(2)攻めと守りのIT

SMBCグループは、2020年度からの中期経営計画において、IT投資額を前の中期経営計画から600億円増額し5,000億円とした。このうち1,000億円を、グループCEOが「将来の成長が期待できる分野」と判断したものに機動的に投入できるCEO枠として確保し、中長期経営基盤強化やデジタル案件等の戦略投資を大きく増やしていくとした(注14)

一方で、相次ぐ法令・制度の制改定やインフラ整備、レガシーインフラの刷新、セキュリティ強化など「守りのIT」への対応も重要である。SMBCグループでは、効率的な運営により既存IT領域への「守りのIT」投資を適切にコントロールし、その分、収益増強や競争優位確保などにつながる「攻めのIT」投資を拡大させてきた。SMBCグループ各社におけるこの10年間の主要なシステム投資は図表12-5の通りである。

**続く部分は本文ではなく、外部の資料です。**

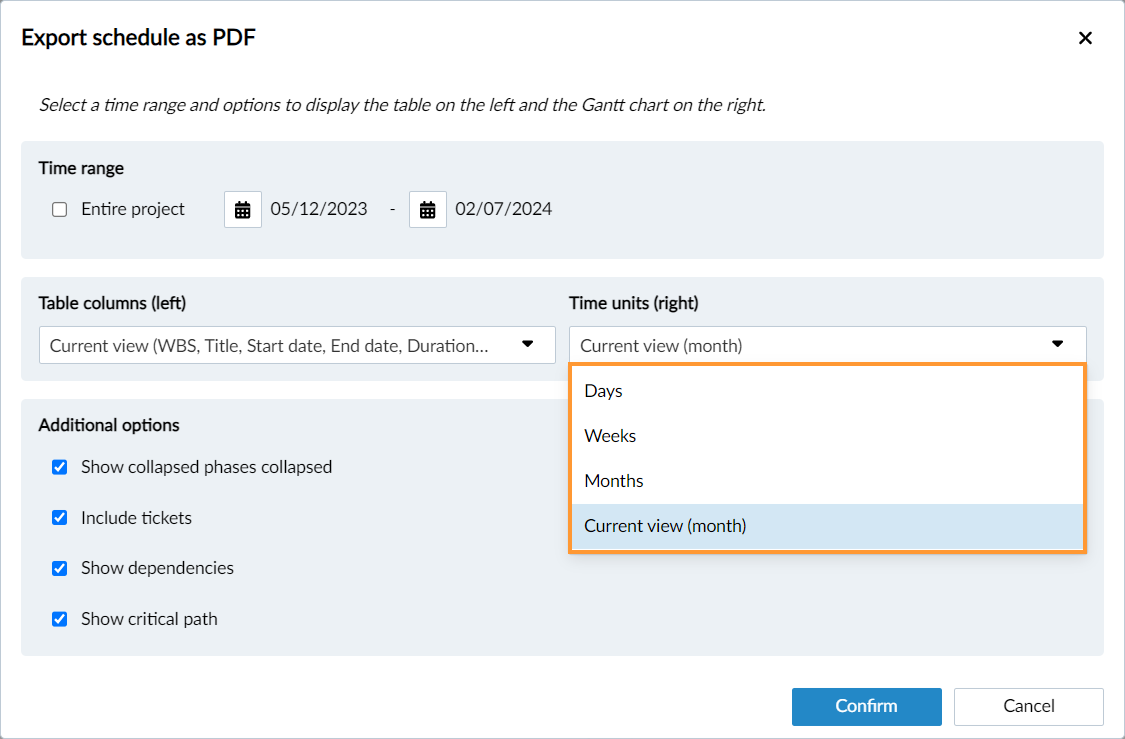This screenshot has height=739, width=1125.
Task: Click the Table columns dropdown arrow
Action: tap(528, 345)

図表12-5 2011年度から2020年度に、各事業部門、グループ各社が実施した主なシステム投資の一覧表
(図表12-5)各社の主要なシステム投資

このほかに、情報システム部門自体が主導的に関わってきた戦略投資案件として、次世代ワークプレイスの構築とAIなど新たな技術の活用がある。

次世代ワークプレイスとは、マイクロソフトのパブリッククラウドサービスであるMicrosoft365を活用した新しいOA環境で、「いつでも、どこでも」という従業員のニーズに応じた柔軟な働き方を実現し、生産性の向上にも資する仕組みである。次世代ワークプレイスは、三井住友銀行において2017年7月から順次全店展開し、それと並行して、リモート端末についても部内共用PCから個人専用の新型リモートアクセス端末へと切り替えていった。

2020年、期せずして発生した新型コロナウイルス感染症の流行により、リモートアクセス端末を活用した在宅勤務や、Microsoft Teamsによるリモート会議が浸透し、働き方改革が一気に進展した。次世代ワークプレイスは、2018年10月のアジア・大洋州および東アジアの拠点での導入を皮切りに、順次、海外拠点やSMBCグループ各社へと拡大させている。

AIなど新たな技術の活用については、抜本的かつ革新的な業務の効率化を目的に、2010年代半ばから幅広く活用を始めた。一例を挙げるならば、IBMワトソンの活用や「SMBCチャットボット」の開発・導入などがある。

IBMワトソンは、IBMが開発した、自然言語解析と学習機能を備えた質問応答システムで、日本総合研究所では、日本アイ・ビー・エム等(注15)との共同開発により、三井住友銀行のコールセンターにおける照会対応業務などにIBMワトソンを活用した。具体的には、口頭による質問を音声認識システムでテキスト化したうえで、内容を分析・解釈し、業務マニュアルやQ&A集から回答候補をオペレーターに提示する仕組みで、これにより迅速かつ正確な回答ができるようになった。同システムは、2014年11月に三井住友銀行のコールセンター対応業務で活用を開始し、2016年10月にはコールセンター全席に導入。その後、三井住友銀行の国内与信業務や個人向けサービスに関わる行内照会対応、海外拠点からの与信業務に関する英語での照会対応など、対象範囲を拡大した。

「SMBCチャットボット」は、三井住友銀行と日本マイクロソフトが共同開発した対話型AI自動応答システムで、利用者からの照会に対してAIが自然な対話形式で回答を返すことで、照会対応の効率化を実現するものとなっている。同システムは、2017年8月に三井住友銀行の行内システム環境に関する照会窓口として導入し、その後、「SMBCダイレクト」内のお客さま照会対応にも広げていった。またSMBCコンシューマーファイナンスでは、2018年3月から自動Q&AチャットサービスとしてSMBCチャットボットを活用し、お客さまからの質問に対して24時間365日で自動回答している。SMBCチャットボットは、当社持分法適用会社であるJSOLなどITベンダーに対してライセンス提供しており、千葉興業銀行などでも利用されている。

(画像)SMBCコンシューマーファイナンスのホームページで活用しているチャットサービスの画面
SMBCコンシューマーファイナンスのチャットサービスの画面

こうしたSMBCグループの積極的なITへの取り組みは外部からも高く評価されており、2015年および2019年の「攻めのIT経営銘柄」、2020年の「DX注目企業」(ともに経済産業省・東京証券取引所主催)に当社が選定されたほか、公益社団法人企業情報化協会主催の「IT賞」各賞をSMBCグループ各社が受賞している。